Thursday, February 21, 2013

Foodie Business

Check out a pretty good article over at the New York Times: "The Extraordinary Science of Addictive Junk Food."

It's nothing we haven't heard before---multinationals are making us fat and marketing unhealthy food to children---but of course it is all true, and like I said it's a good article. Here's an interesting excerpt regarding the creation of the classic kid's meal Lunchables:

Kraft’s early Lunchables campaign targeted mothers. They might be too distracted by work to make a lunch, but they loved their kids enough to offer them this prepackaged gift. But as the focus swung toward kids, Saturday-morning cartoons started carrying an ad that offered a different message: “All day, you gotta do what they say,” the ads said. “But lunchtime is all yours.”

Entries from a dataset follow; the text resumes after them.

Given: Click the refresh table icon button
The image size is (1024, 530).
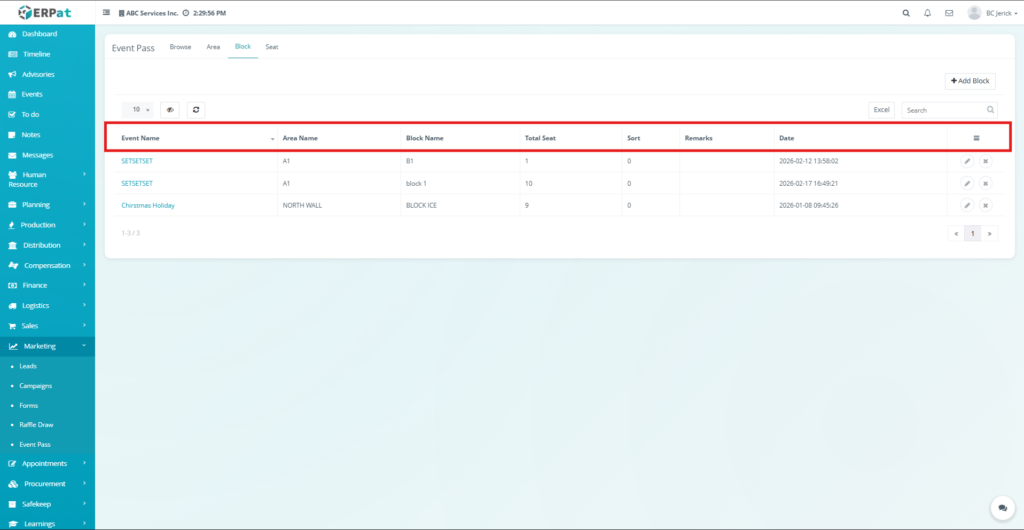Looking at the screenshot, I should click(195, 109).
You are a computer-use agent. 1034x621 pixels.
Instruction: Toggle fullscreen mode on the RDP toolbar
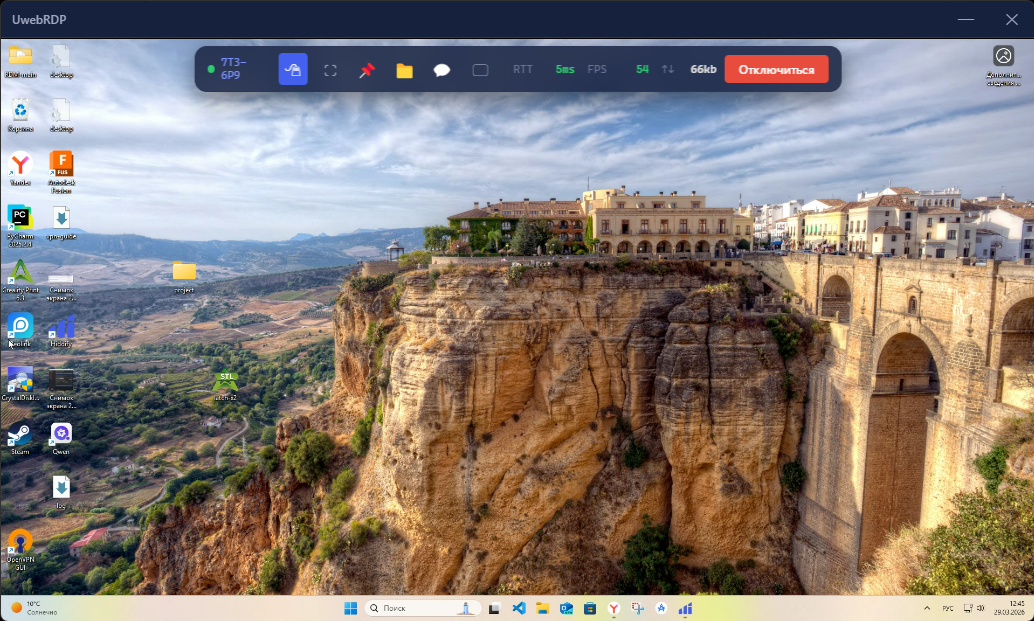(331, 69)
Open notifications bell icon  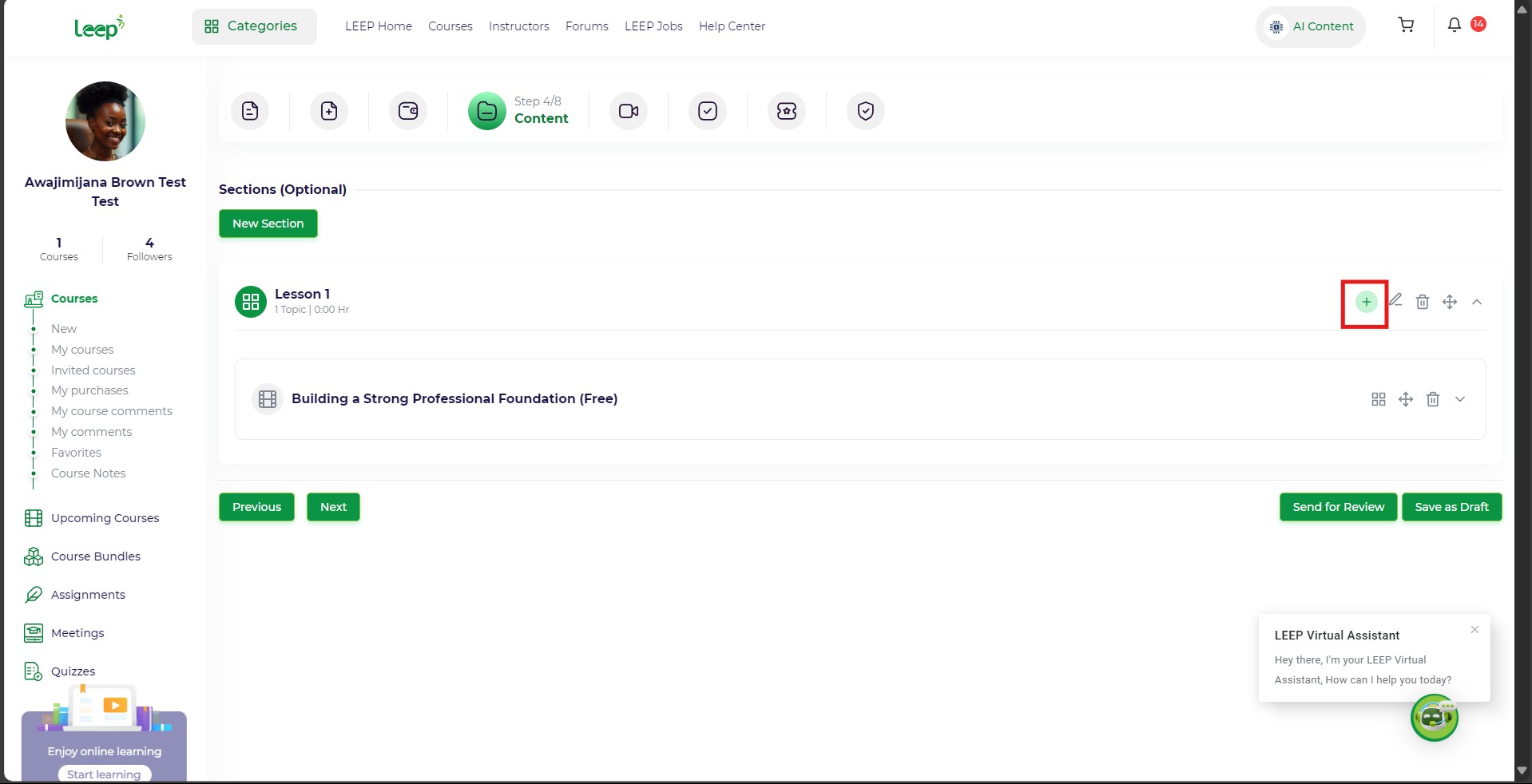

I'm sorry: if parents---mothers and fathers---are "too distracted by work" to prepare healthy lunches for their children, then they're doing the whole parenting thing very poorly. God strike me down the day I'm too stretched to make sure my kids are well- and healthily-fed. But that marketing campaign was bullshit in another way. Lunchtime was not, nor was it ever, "all mine" when I was a little boy. No kid's lunchtime is his own. You still have to sit where the damn teacher tells you, and stand when the damn bell rings, and say the damn pledge of allegiance to the flag, or whatever it is they do.

For the brief couple of years that I was out of homeschool and in "real school," my mom would pack me a delicious lunch every day. I remember staring with jealousy at the other kids' Lunchables and Go-Gurts and snack packs and Hostess cupcakes, but I tell you, man---I lucked out. That supermarket stuff was gross.

One time, though, I opened up my lunch box, and on top of the salami sandwich and the baby carrots and the chocolate chip cookie, there was---a dog biscuit! She had packed a dog biscuit in with my lunch. She was trying to send a message, and I read it loud and clear: I am a dog.

3 comments:

  1. Didn't you get a note in one of your lunches, about how you had done some task "just well enough," so your lunch was equally underwhelming?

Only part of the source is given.